Стыд, честь и совесть
При жизни моего поколения (я родился в 1962 году) мир изменился до неузнаваемости. Интернет, забравшись под черепную коробку и кожу нашего современника, произвел революцию, подобную, быть может, книгопечатанию. Мобильный телефон перевернул представление о связи, ее скорости и качестве. Неумение водить автомобиль резонно относят на счет сверхснобизма. Но нас, как и булгаковского Воланда, «не столько интересуют автобусы, телефоны и прочая …– аппаратура». Нас по старинке занимают люди: изменились ли они за полвека внутренне?
Свершилось самое страшное из аутодафе –
сожжение фиговых листков.
М. Алданов
Попытаемся дать ответ на этот важнейший вопрос без брюзжания и ворчливости, что непросто, ибо самый предмет нашего разыскания подталкивает именно к брюзжанию. Мы же будем по возможности беспристрастно размышлять, исходя из не бесспорного, но разумного представления о том, что скелет человеческой личности на протяжении веков составляли стыд, честь и совесть.
Стыд
Стыд определяют как своего рода страх дурной славы,
и он доходит почти до
такой силы, как страх перед ужасным…
Аристотель, «Никомахова этика».
Итак, по Аристотелю, стыд – страх дурной славы. Понятие стыда изменилось со времен Аристотеля, но социальный его характер не изменился. Стыд – понятие коллективное, кооперативное (есть стыд перед самим собой, но это – совесть, о ней речь впереди). Стыдно то, что принято считать постыдным в данном обществе. В Испании верхом непристойного полагался вид дамской щиколотки. Разумеется, кавалеры лезли из кожи вон, дабы увидать запретное. Уже Монтень осознавал социальный характер стыдливости.
И вот мне кажется, что именно представление о стыде оказалось порушенным в наибольшей степени. Вернемся к Аристотелю: стыд – страх дурной славы. Но дело в том, что в век империи средств массовой информации нет дурной славы. Всякая слава хороша, лишь бы писали. Скандал вокруг президента США, тискавшего под императорским столом Монику Левински, добавил очков обоим и отнюдь не помешал Клинтону завершить каденцию.
Многое должно было измениться в представлении израильского общества о позорном, чтобы стали возможны излияния на митинге (!) матери четырех детей, в подробностях поведавшей, как именно ее употреблял полицейский генерал.
Непросто и сформулировать, что же в современном светском обществе считается постыдным.
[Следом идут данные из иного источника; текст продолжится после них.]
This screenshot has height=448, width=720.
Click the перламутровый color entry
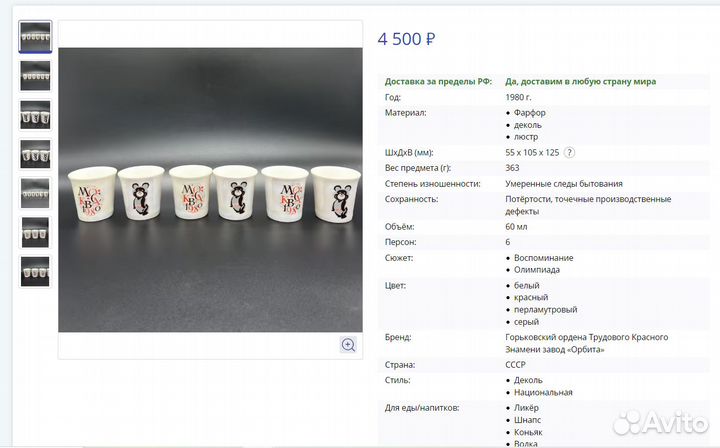(x=546, y=309)
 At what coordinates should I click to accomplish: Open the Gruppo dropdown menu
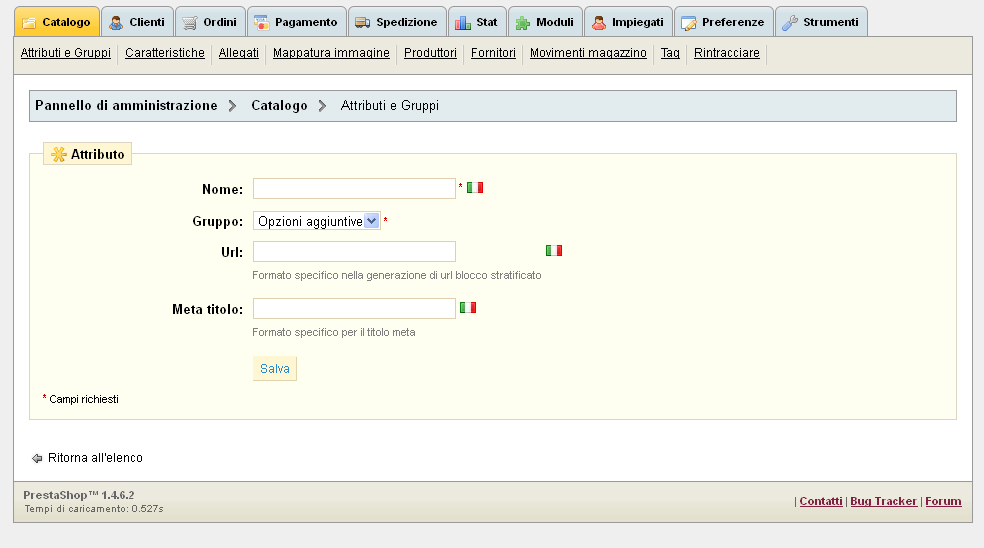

Никакое сексуальное извращение не срамно. Более того, оно скорее придает своему носителю шарм и лоск. Это только допотопные, странные люди в лапсердаках и шляпах продолжают долдонить: «Мерзость это перед Господом твоим».
Разумеется, религиозное население пытается хранить ветхозаветную стыдливость. Стыдливость и милосердие, согласно традиции, отличали учеников Авраама. И вот еще уместное изречение: «И сказал Раби Ханан, сын Рава: Каждый знает, зачем невеста входит в брачный покой. Но никто не говорит об этом пошлости (Ктубот, 8Б)». Так ли уж никто? Стыдливому человеку сегодня приходится туго, только уворачивайся и затыкай глаза и уши. Алданов еще перед Второй мировой войной заметил, что если вектор развития искусства не сменит направления, то похождения леди Чаттерлей вскорости будут выглядеть мемуарами тургеневской девушки. Как в воду глядел.
Да, планка стыдливости религиозного населения на фоне всеобщей распущенности удерживается достаточно высоко. Однако представления о постыдном претерпели изменения и у верующих. Отнюдь, оказывается, не стыдно жить на счет общины. Не стыдно и сплавить пожилых родителей в дом престарелых. Двадцать лет назад, признаваясь в том, что родители пребывают в богадельне, даже не слишком нравственный человек сгорал со стыда. Вчерашнее постыдное – сегодня общепринятое. Милосердие охотно перепихивается на социальные структуры, теряя свое содержание: какое уж сердце у государственного учреждения? Светское и религиозное население равно охотно прибегает к помощи богоугодных заведений, но ведь от верующих ждешь большего.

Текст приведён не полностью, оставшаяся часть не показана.